States seeking to maintain control over waters within their borders saw a victory from the U.S. Supreme Court last week.
The Supreme Court on Jan. 22 moved jurisdiction over an Environmental Protection Agency water rule to the lower federal district courts rather than circuit appellate courts. The move removes the issue out of the scope of direct federal control and creates a system where individual states have more power to make direct challenges to the rule and that case law can be developed more on a case-by-case basis rather than with sweeping judgments that might come from appellate courts.
In an opinion penned by Justice Sonia Sotomayor, the U.S. Supreme Court ruled unanimously that the Obama-era’s “Waters of the U.S.” rule should be handled by federal district courts in initial cases rather than by federal circuit appellate courts, as several issues dealing with the EPA’s Clean Water Act are.

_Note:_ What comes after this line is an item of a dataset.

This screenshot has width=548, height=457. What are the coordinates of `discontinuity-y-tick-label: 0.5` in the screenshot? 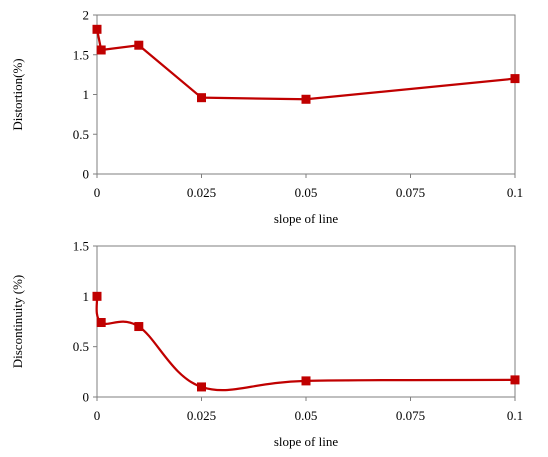 It's located at (81, 346).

The Waters of the U.S. rule was created to define what waters are included in the EPA’s Clean Water Act and took away control over several waters from states and put them within the scope of the federal government’s jurisdiction; the definition of that phrase has drawn challenges from dozens of parties in federal district and circuit courts as states and industry groups question when waters are considered part of the national system of “navigable waters,” but spinning off those challenges is one focused on which court has jurisdiction over the Waters of the U.S. rule.